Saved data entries
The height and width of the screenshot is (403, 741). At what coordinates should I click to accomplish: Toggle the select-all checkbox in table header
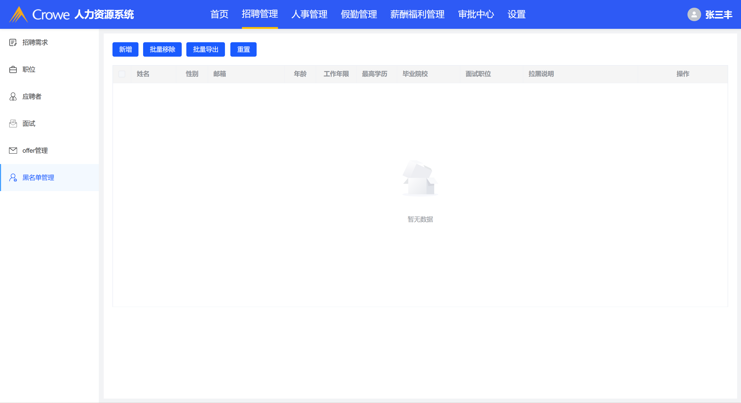point(122,74)
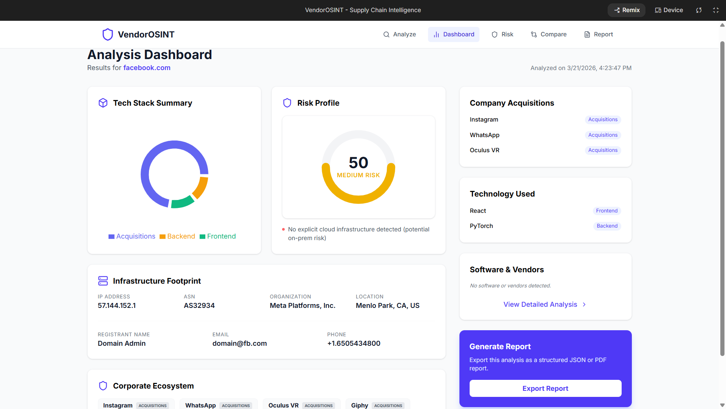Toggle Frontend legend item in chart
This screenshot has width=726, height=409.
pyautogui.click(x=218, y=236)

| ABOUT THIS TASK |
What is needed is an exact reprint of every entry, pictures excluded.

| ANSWER TO THIS TASK |
The height and width of the screenshot is (403, 741). At what coordinates should I click to accomplish: Toggle the select-all checkbox in table header
point(122,74)
Toggle Frontend legend item in chart
This screenshot has width=726, height=409.
pyautogui.click(x=218, y=236)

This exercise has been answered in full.